The second DW mound at the right probably to keep the golden ratio 1.618:1 ?

----------


## grey_fox

I'm keen on doing a valley as well as keeping the right simple by simply having a hairgrass field (which will probably take a while to grow), also I agree that the golden ratio will be kept, however, what will be the focal point if I add the other driftwood?

**Yah.. after spraining my neck and my upper right shoulder, makes me thinking if I should go about spraining the other side of my body as well.

----------


## michael lai

Try adding a smaller DW on the right( lower than the left DW ), your focal point will still be the DW on the left and you still get your valley. :Smile:  My 2 cents.

----------


## grey_fox

So, I should keep that lower driftwood planted with JF, Windelovs, etc as well?

----------


## michael lai

Moss and nana will be nice.

----------


## grey_fox

Hmmm... moss & nana. Looking for a driftwood would be the next issue... by the way, you do have tubs of taiwan moss right?

----------


## michael lai

Yea, and some still on DW, big and small. If you like can negotiate :Grin:  letting go cheap. I'm cutting down on tanks.

----------


## grey_fox

Will pop by tomorrow then to have a look-see, will you be in around 1030-1100?

----------


## Justikanz

I think your discus will prefer an echi, with its big leaves.  :Razz:  Anyway, with a 5ft tank, you can have an echi on the right corner and with a smaller piece of wood, you can create a psuedo-valley...  :Smile:  My 2 cents.

----------


## Fei Miao

Nice, I think the discus would love the open space, I would keep the echis near the back.

----------


## grey_fox

Thanks guys, really appreciate your feedback. 

Anyways, I've added more items and have the following layout. Please note that it is not complete as yet, I am intending to have more moss on a driftwood added to the front of the driftwood on the right side or perhaps a medley of crypts. (Suggestions?) Thanks to Michael Lai for his feedback and assistance as well  :Smile: 

If I have more moss on the foreground driftwood, I will move the hairgrass into the 'valley' and have them spread out left-to-right infront.

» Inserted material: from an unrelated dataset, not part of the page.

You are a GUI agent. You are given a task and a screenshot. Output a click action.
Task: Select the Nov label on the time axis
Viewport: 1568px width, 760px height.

I did have a huge Echi. Osiris (leaf width was about a good 15-18cm) and height more than 2 feet. I have passed this to one of the members of the forums here, believe he can vouch for the sheer size of the Echi.  :Razz:  The discus prefer to hide at the back of the driftwoods and do come out once in a while, the braver three (that you see being captured) are always out in the open. The rest are hiding in the 'cave' I created at the combination of driftwoods at the left side. They'll only be visible when they 'sniff' the bloodworms.



*EDIT: Replaced photo taken in the afternoon with a new photo just taken. -reflection.*

----------


## michael lai

Looking good, grey fox. Now only need to fill in the blank and wait for the rest of the plants to grow out. :Smile:

----------


## grey_fox

5 days after the rescape, water has cleared up already and have also added 60 red noses. I've yet to cover up that open hole on the right and also another spot.

Removed all the "tiger" vallisnerias on the left and added the chiller to the tank.

----------


## |squee|

What's missing is the lack of plants at the extreme left and right of the tank, doesn't "fill out" the picture. The moss balls look weird to me too, but this is purely my personal preference  :Smile:  

Perhaps use more crypts (crypts en masse and grown well are very nice and wild looking) around the moss balls's bases, and for the extreme left and rights I've no idea, because I'm thinking the discus will like the extra swimming space. If that is so you have to "stablise" the java fern mound.

----------


## grey_fox

Hmm yeah, I'm actually waiting for the balansae's to grow thicker at the extreme right and thinking of placing more balansae's at the extreme left. 

As for the moss ball, i simply moss balls  :Razz:  

I'm thinking of placing more moss at the base of the moss ball, probably another driftwood to cover up that hole and shift the hairgrass to the centre and have more crypts on the right side (en masse).

----------


## richietay

grey_fox, looking good!  :Smile:  

your moss ball near the water surface, does the shape sag down when u do water change? where the water level dropped when water drawn.
i have a taiwan moss ball grown on tip of bogwood near water surface, the whole shape sag down when i do weekliy water change. Have to actually style it  :Grin:  ..

are you planning to further fill the foreground with hairgrass? will look very nice

----------


## grey_fox

Hey richie,

Thanks. Yup, it will sag down but as long as the water level drops slowly everything should be fine  :Smile:  

I'm planning to fill the right side first with a driftwood with more moss and have crypts and nanas surround the base. The hairgrass will be planted further into the foreground to fill up the spaces on the left & right. It'll be more concentrated in the middle of the "valley" and more balansae's to fill up the left back of the tank.

----------


## genes

The left side seems to be giving a natural look while the right side is showing the opposite - controlled and artificial. 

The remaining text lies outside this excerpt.